_Extracted data entries:_
=== Section Start ===

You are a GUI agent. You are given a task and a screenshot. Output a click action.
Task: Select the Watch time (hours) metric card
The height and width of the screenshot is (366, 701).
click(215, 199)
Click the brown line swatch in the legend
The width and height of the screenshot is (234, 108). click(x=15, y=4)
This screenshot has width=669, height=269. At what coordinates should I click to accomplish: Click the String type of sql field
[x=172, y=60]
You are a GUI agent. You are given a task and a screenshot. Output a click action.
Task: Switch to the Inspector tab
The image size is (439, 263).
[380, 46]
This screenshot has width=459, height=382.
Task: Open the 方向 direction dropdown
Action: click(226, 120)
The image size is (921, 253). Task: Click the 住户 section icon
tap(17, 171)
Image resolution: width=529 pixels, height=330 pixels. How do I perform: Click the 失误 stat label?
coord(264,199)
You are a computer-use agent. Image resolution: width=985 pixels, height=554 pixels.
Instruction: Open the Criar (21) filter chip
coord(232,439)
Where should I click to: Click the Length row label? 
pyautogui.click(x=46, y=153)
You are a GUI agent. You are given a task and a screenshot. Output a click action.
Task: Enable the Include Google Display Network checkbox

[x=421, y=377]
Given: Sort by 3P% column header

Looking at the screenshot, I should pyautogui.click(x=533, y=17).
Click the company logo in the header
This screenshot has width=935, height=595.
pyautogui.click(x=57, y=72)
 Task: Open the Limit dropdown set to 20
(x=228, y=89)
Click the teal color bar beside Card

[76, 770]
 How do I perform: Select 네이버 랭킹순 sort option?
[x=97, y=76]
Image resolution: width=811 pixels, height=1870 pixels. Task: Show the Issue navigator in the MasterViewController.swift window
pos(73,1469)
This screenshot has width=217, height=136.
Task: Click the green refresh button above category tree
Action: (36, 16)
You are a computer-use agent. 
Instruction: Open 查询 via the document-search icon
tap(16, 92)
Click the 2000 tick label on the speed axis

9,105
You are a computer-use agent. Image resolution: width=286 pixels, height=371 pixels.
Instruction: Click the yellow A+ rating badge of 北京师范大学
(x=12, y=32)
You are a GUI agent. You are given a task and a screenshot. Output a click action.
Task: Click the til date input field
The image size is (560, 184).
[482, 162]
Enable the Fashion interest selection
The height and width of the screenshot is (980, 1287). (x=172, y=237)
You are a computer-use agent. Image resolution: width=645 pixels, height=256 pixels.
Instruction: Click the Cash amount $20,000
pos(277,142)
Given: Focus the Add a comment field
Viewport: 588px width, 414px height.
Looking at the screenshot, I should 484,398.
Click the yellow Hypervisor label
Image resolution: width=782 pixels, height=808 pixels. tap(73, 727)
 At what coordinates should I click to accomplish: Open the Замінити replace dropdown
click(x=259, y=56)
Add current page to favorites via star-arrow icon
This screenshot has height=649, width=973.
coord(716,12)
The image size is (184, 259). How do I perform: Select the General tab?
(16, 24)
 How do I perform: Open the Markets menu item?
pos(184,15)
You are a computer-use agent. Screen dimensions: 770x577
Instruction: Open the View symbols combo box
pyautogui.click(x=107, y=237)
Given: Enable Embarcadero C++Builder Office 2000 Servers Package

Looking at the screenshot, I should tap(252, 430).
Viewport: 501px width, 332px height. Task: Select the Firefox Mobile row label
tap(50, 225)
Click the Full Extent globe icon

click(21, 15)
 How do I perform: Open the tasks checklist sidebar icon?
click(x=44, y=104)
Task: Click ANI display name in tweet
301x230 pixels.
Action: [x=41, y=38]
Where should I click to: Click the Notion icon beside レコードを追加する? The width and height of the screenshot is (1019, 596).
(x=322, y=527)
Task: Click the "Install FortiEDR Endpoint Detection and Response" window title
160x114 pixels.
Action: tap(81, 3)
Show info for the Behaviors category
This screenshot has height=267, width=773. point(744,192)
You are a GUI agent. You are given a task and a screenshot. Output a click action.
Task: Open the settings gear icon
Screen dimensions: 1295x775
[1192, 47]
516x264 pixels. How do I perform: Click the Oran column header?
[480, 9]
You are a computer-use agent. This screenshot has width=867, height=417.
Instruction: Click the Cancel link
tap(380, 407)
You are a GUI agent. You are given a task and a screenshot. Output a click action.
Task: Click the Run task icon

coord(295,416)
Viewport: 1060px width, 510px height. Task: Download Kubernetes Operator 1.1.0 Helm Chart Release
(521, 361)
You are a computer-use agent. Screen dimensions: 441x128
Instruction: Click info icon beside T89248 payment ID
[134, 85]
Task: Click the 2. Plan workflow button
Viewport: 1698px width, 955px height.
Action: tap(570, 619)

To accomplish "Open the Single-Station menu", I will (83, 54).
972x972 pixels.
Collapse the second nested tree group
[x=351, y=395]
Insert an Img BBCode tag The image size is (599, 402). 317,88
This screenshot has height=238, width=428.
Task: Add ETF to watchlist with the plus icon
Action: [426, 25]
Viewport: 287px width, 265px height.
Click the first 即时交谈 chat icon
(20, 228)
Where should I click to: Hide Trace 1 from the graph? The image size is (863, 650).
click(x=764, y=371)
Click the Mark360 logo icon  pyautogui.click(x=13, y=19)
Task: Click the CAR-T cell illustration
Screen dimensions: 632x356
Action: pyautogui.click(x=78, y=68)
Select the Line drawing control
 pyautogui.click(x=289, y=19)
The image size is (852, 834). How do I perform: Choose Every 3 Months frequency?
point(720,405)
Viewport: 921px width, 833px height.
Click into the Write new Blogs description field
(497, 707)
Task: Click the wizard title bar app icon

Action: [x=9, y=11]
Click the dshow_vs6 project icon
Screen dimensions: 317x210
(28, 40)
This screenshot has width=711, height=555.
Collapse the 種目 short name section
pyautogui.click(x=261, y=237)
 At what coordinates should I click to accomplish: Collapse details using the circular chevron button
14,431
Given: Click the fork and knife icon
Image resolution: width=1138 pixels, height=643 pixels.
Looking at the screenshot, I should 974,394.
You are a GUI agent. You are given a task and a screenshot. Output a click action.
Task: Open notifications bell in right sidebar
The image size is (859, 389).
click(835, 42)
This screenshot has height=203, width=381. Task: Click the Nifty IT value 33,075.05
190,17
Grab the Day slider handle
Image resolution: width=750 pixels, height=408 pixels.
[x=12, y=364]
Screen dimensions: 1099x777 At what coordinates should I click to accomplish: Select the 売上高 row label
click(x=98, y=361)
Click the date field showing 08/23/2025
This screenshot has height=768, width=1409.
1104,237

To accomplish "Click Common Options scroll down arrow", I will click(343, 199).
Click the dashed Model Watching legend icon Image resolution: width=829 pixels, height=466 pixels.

=== Section End ===

_AIM OF THE TASK:_ Above are the records. Identify each line that contains the word "computer".

_RESULT OF THIS EXERCISE:_
You are a computer-use agent. Image resolution: width=985 pixels, height=554 pixels.
You are a computer-use agent. 
You are a computer-use agent. Image resolution: width=286 pixels, height=371 pixels.
You are a computer-use agent. Image resolution: width=645 pixels, height=256 pixels.
You are a computer-use agent. Screen dimensions: 770x577
You are a computer-use agent. This screenshot has width=867, height=417.
You are a computer-use agent. Screen dimensions: 441x128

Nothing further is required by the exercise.